LISTED RECORDS:
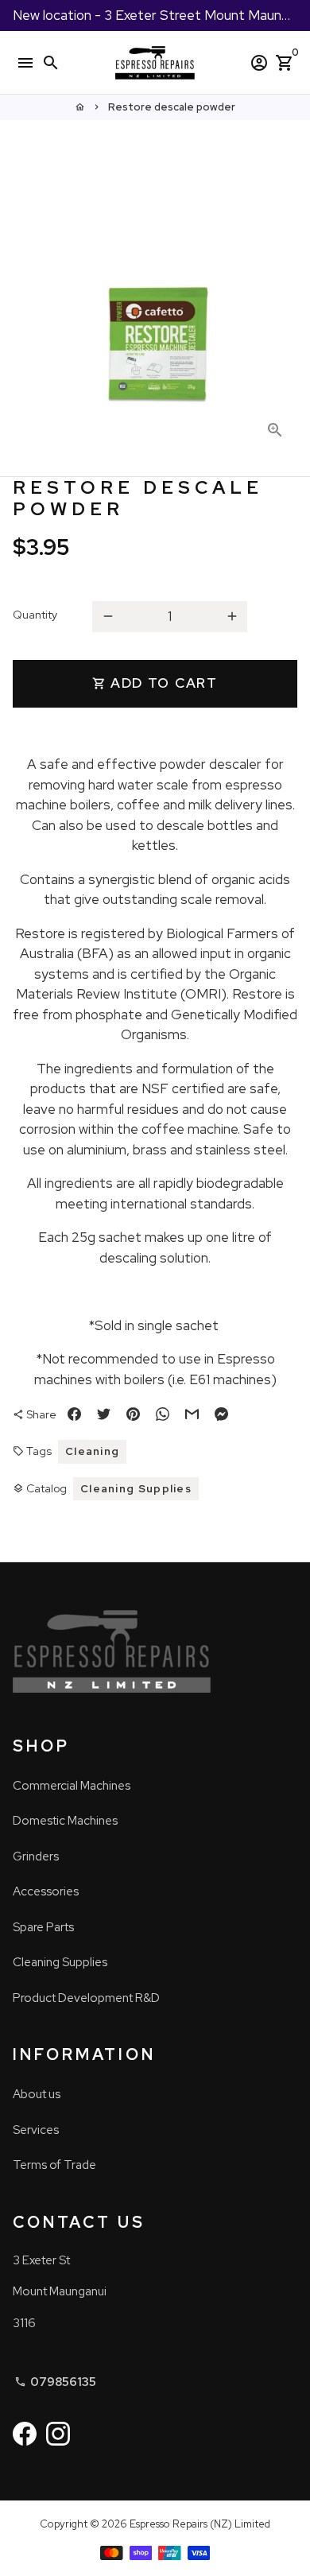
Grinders (36, 1856)
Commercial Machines (71, 1786)
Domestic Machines (65, 1821)
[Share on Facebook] (74, 1414)
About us (36, 2094)
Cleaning (92, 1451)
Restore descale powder (171, 107)
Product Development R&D (86, 1998)
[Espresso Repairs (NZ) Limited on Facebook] (25, 2434)
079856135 (55, 2382)
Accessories (46, 1891)
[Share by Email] (191, 1414)
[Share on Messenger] (221, 1414)
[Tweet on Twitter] (103, 1414)
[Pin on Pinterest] (133, 1414)
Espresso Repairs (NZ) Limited (200, 2524)
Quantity (35, 614)
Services (36, 2130)
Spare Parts (43, 1927)
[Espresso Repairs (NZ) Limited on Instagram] (58, 2434)
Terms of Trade (54, 2165)
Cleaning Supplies (136, 1489)
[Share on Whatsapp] (162, 1414)
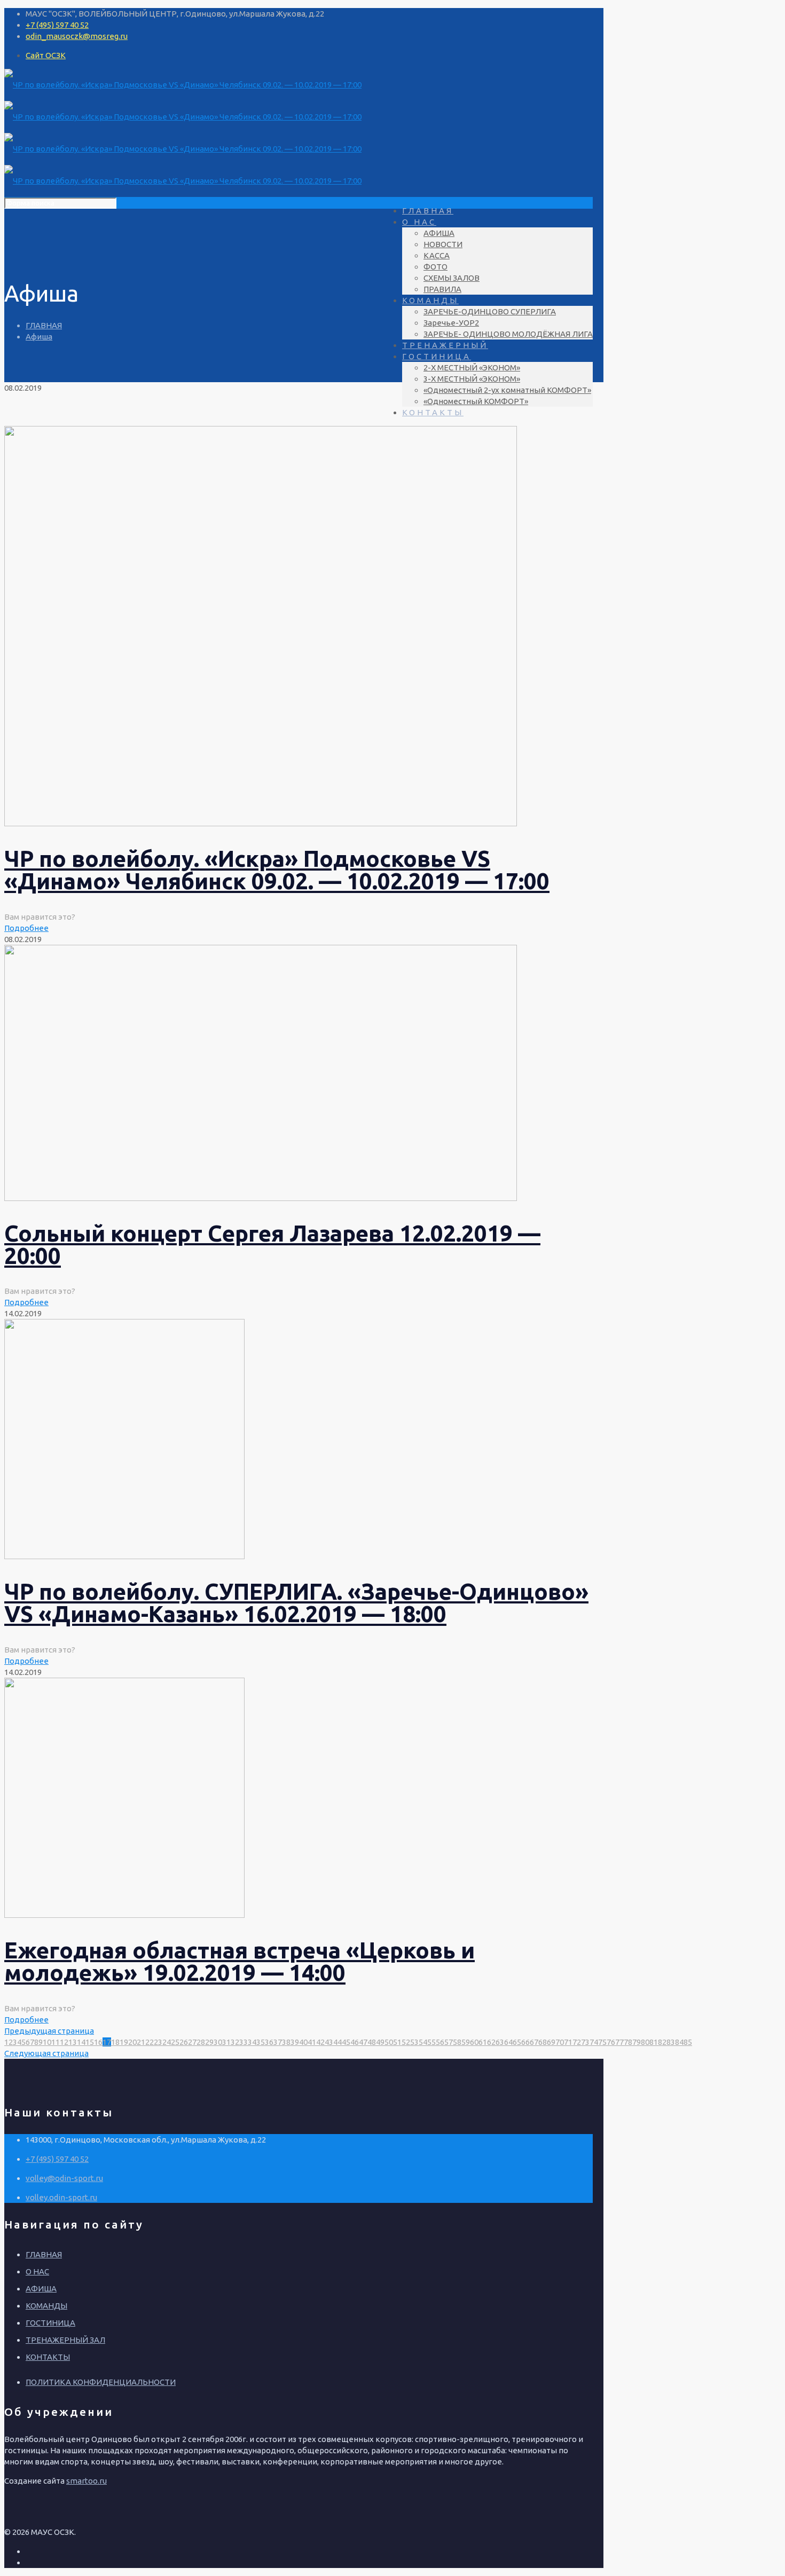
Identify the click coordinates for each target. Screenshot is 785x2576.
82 (662, 2041)
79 (636, 2041)
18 (115, 2041)
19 (124, 2041)
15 (89, 2041)
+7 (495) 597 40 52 (57, 24)
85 (688, 2041)
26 (183, 2041)
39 (295, 2041)
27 (192, 2041)
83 (670, 2041)
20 (132, 2041)
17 (107, 2041)
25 (175, 2041)
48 (371, 2041)
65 (517, 2041)
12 (64, 2041)
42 (320, 2041)
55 (431, 2041)
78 (628, 2041)
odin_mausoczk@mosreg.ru (77, 36)
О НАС (37, 2271)
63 (500, 2041)
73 (585, 2041)
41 (312, 2041)
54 (423, 2041)
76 (611, 2041)
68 (542, 2041)
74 (594, 2041)
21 (141, 2041)
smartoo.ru (86, 2480)
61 (482, 2041)
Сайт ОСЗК (46, 55)
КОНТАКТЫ (48, 2356)
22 (149, 2041)
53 (414, 2041)
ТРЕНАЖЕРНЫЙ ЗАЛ (65, 2339)
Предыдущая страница (49, 2030)
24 (166, 2041)
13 (72, 2041)
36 (269, 2041)
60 (474, 2041)
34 (252, 2041)
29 (209, 2041)
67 (534, 2041)
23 (158, 2041)
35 (260, 2041)
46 (354, 2041)
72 (576, 2041)
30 (218, 2041)
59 (465, 2041)
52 (406, 2041)
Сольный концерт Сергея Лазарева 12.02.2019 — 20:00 (272, 1244)
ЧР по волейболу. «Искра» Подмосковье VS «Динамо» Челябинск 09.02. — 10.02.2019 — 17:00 (277, 870)
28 (201, 2041)
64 (508, 2041)
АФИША (41, 2288)
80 (645, 2041)
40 (303, 2041)
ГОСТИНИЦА (50, 2322)
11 (55, 2041)
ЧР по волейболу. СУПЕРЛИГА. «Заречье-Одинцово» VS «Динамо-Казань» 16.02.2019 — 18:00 (296, 1602)
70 (559, 2041)
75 (602, 2041)
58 (457, 2041)
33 (243, 2041)
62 (491, 2041)
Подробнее (26, 928)
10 (47, 2041)
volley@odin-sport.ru (64, 2178)
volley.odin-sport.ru (61, 2197)
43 (329, 2041)
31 (226, 2041)
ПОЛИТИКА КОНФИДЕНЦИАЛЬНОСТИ (101, 2382)
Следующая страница (46, 2053)
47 (363, 2041)
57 (448, 2041)
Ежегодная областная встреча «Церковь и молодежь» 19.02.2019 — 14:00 (239, 1961)
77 (619, 2041)
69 (551, 2041)
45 (346, 2041)
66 (525, 2041)
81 (653, 2041)
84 (679, 2041)
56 (440, 2041)
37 (277, 2041)
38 (286, 2041)
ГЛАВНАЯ (44, 325)
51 (397, 2041)
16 (98, 2041)
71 (568, 2041)
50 (388, 2041)
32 (235, 2041)
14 (81, 2041)
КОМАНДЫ (46, 2305)
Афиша (39, 336)
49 (380, 2041)
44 (337, 2041)
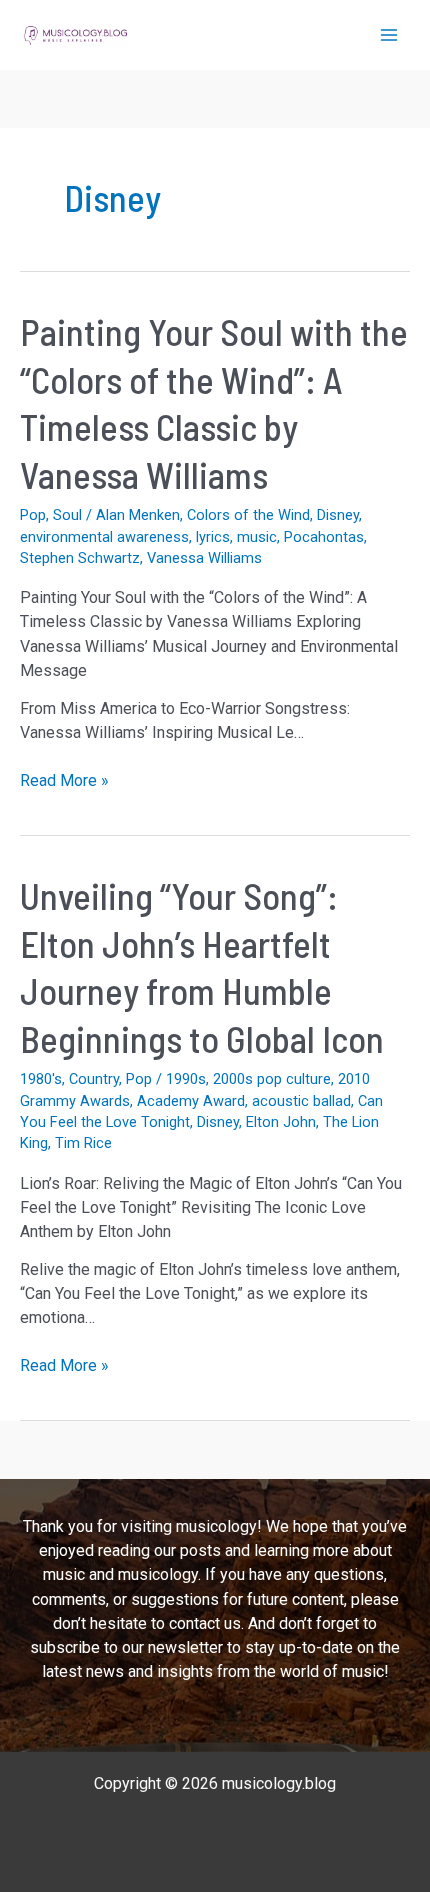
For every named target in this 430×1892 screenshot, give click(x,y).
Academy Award (191, 1101)
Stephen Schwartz (80, 558)
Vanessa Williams (204, 558)
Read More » (64, 781)
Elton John (281, 1122)
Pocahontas (324, 537)
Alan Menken (138, 515)
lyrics (213, 537)
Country (94, 1079)
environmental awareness (104, 537)
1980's (41, 1079)
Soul (67, 515)
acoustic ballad (301, 1101)
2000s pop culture (272, 1079)
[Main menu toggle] (389, 35)
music (257, 537)
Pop (33, 515)
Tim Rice (83, 1143)
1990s (186, 1079)
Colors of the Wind (248, 515)
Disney (338, 515)
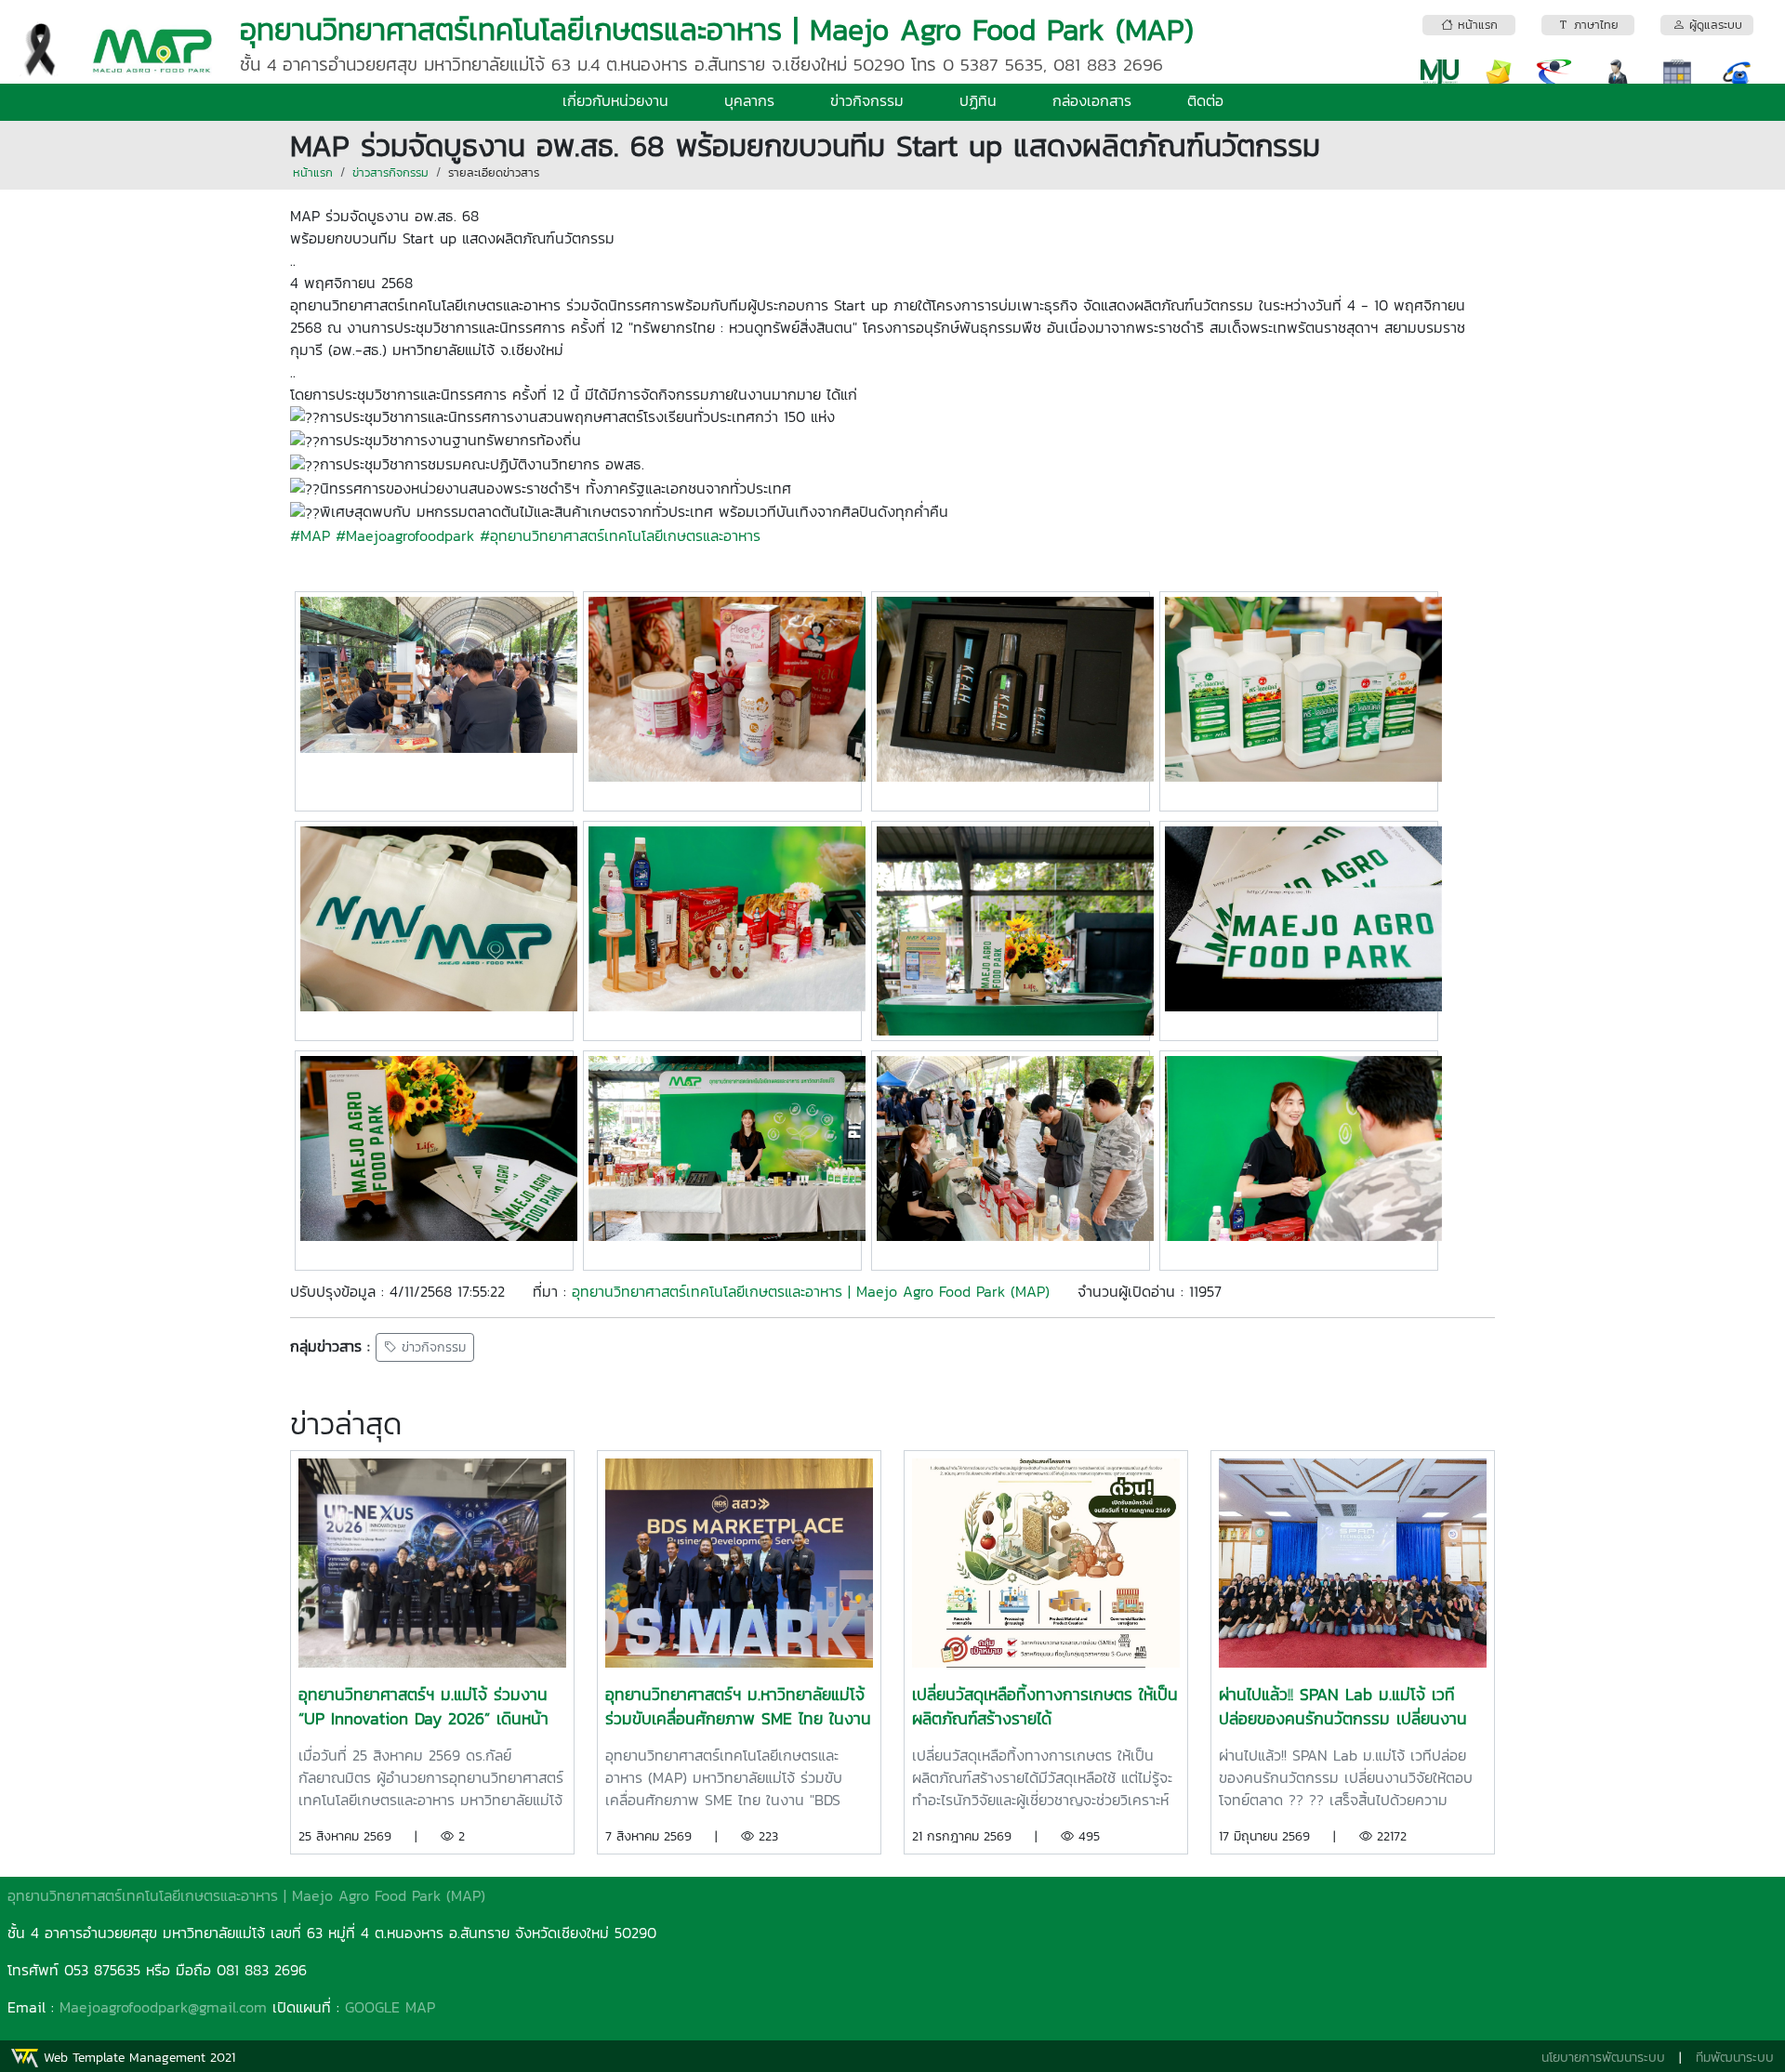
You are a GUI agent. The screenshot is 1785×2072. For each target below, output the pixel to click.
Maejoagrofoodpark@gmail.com (163, 2007)
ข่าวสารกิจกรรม (390, 172)
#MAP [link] (310, 535)
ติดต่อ (1205, 100)
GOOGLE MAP (390, 2007)
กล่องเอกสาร (1091, 100)
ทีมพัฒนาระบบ (1735, 2057)
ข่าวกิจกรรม (867, 100)
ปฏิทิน (978, 100)
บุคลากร (749, 100)
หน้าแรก (313, 172)
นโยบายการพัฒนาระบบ (1603, 2057)
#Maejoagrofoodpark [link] (405, 535)
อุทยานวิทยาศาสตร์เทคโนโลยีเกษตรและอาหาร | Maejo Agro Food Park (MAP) (811, 1291)
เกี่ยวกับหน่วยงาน (615, 100)
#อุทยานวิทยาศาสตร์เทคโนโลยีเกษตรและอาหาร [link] (620, 535)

REQUIRED ACTION:
What is the number of lines in the records holding "Share"? Give the number alone.

WRITTEN ANSWER:
4